Quand l’acteur George Clooney dit de nous qu’on est « aussi brave qu’il est possible de l’être ». Que le magazine Esquire nous a sacrée « femme vivante la plus sexy des Philippines » pour notre travail de journalisme d’enquête. Quand pas une semaine ne passe sans qu’on nous remette un prix d’envergure, quel objectif vise-t-on ?

« Je suis un punching bag, un sac de boxe, et je ne le dis pas de manière péjorative. » Voilà la réponse – pour le moins surprenante – qu’a donnée Maria Ressa, lauréate du prix Nobel de la paix en 2021, à la journaliste Nahlah Ayed, qui s’est entretenue avec elle devant public à l’Université McGill mercredi.

Oui, les honneurs pleuvent sur Mme Ressa, mais les coups, eux, sont un véritable torrent. Il n’y a pas un jour qui passe sans que la cofondatrice du média philippin Rappler, spécialisé dans le journalisme d’enquête, soit insultée et ridiculisée par des trolls dans les médias sociaux.

« Mon surnom [pour les trolls], c’est face de scrotum, raconte-t-elle. C’est une manière de déshumaniser. C’est arrivé dans l’Allemagne nazie. C’est arrivé à la journaliste maltaise Daphne Galizia, avant qu’elle soit tuée. L’idée, c’est d’éteindre notre voix. »

Ces attaques répétées viennent d’une armée de l’ombre, cachée derrière un clavier.

Dans le cas de Maria Ressa, il y a aussi des coups qui viennent des politiciens. En plein jour. Et d’un politicien en particulier. De Rodrigo Duterte, l’ancien président philippin sur lequel Rappler a beaucoup enquêté. Le président qui n’est plus en poste, mais dont la fille est aujourd’hui vice-présidente, travaillant main dans la main avec le fils de l’ancien dictateur Ferdinand Marcos, « Bongbong ». Ce dernier a réussi à se faire élire président après une intense campagne de désinformation sur les réseaux sociaux – documentée par Rappler – qui a permis de refaire une virginité à son nom de famille.

Déclarée coupable de cyberdiffamation pendant l’ère Duterte, Mme Ressa est aujourd’hui passible de longues années de prison si la Cour suprême des Philippines n’infirme pas sa condamnation. « J’ai été condamnée pour un article publié huit ans [avant le procès]. Un article que je n’ai pas écrit et qui a été publié avant que la loi sur la cyberdiffamation existe », note-t-elle, exposant la fourberie de l’affaire.
..........
● **ÉNONCÉ DU PROBLÈME**
D'après l'extrait sur Maria Ressa, dans quelle université s'est tenu son entretien public avec la journaliste Nahlah Ayed ?

● **CONTENU DES DONNÉES**
..........
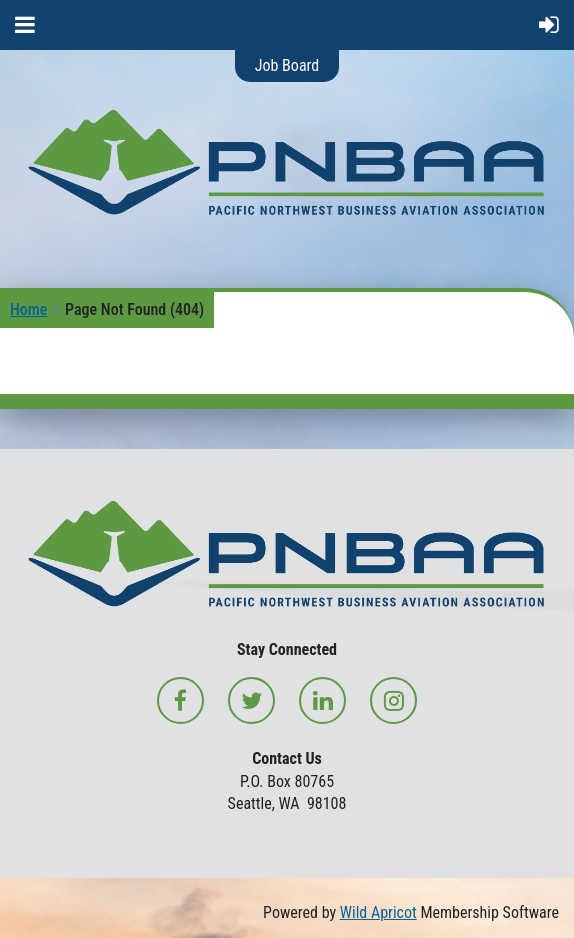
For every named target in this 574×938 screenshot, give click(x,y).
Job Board (287, 65)
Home (28, 309)
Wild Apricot (378, 912)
..........
● **SOLUTION**
À l'Université McGill.